» **WORK REQUEST**
Take the lines below from the one with "The image size is (332, 231)." through the one with "Instruction: Switch to the KI-Modus tab" and retype them exactly. Include nothing else, and no pictures.

____

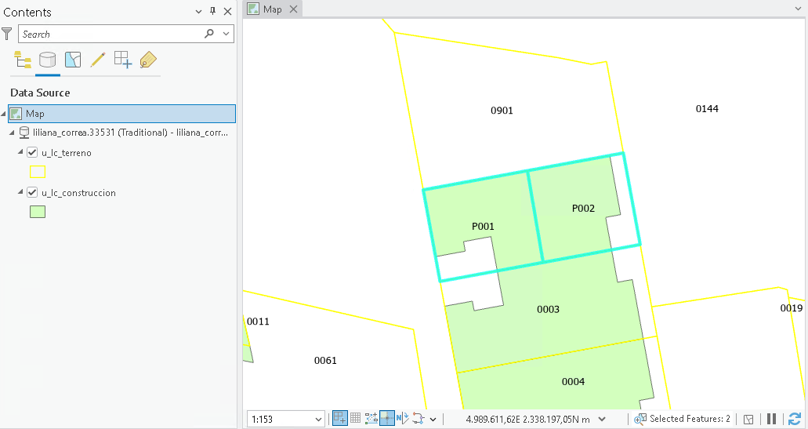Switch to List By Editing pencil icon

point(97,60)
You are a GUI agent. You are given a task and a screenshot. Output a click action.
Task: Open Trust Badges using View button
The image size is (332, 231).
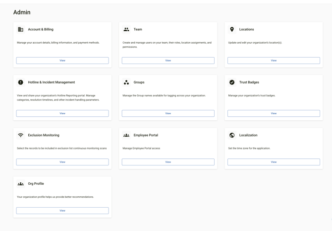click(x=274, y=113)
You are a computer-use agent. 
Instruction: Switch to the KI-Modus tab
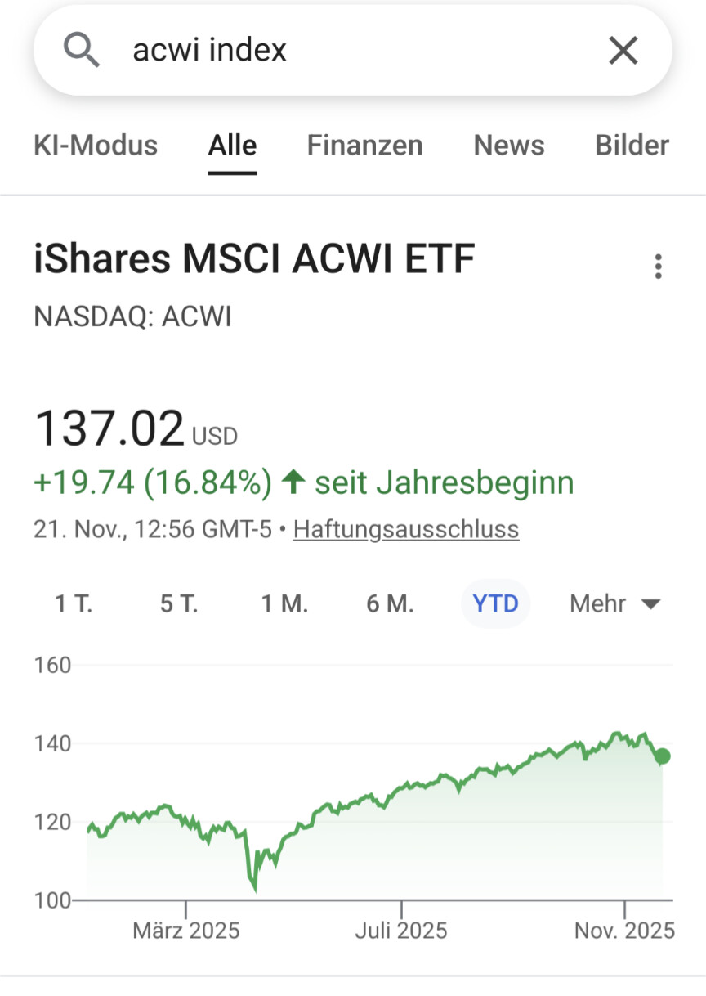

____

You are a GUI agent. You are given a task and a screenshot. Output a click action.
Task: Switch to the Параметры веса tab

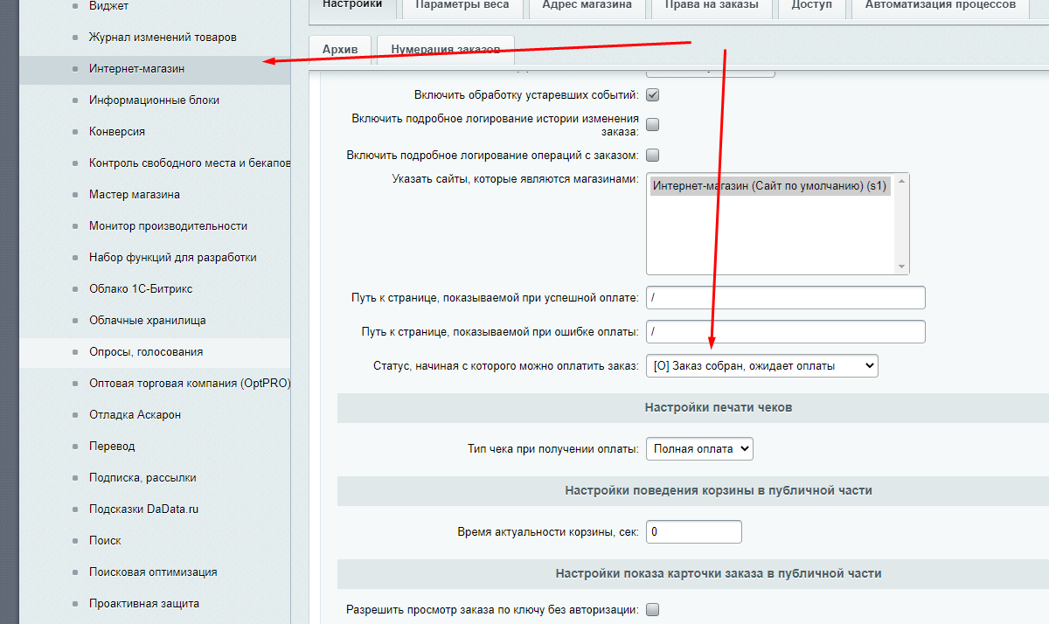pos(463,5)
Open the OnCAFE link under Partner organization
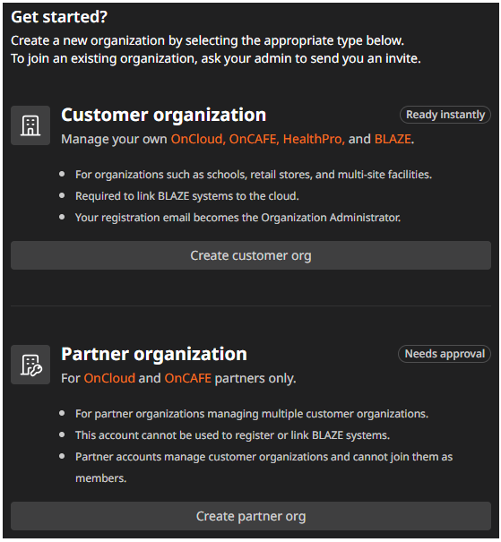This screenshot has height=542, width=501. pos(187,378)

____

» **EXERCISE SOLUTION**
The image size is (332, 231).
click(x=274, y=113)
You are a computer-use agent. 
Instruction: Switch to the KI-Modus tab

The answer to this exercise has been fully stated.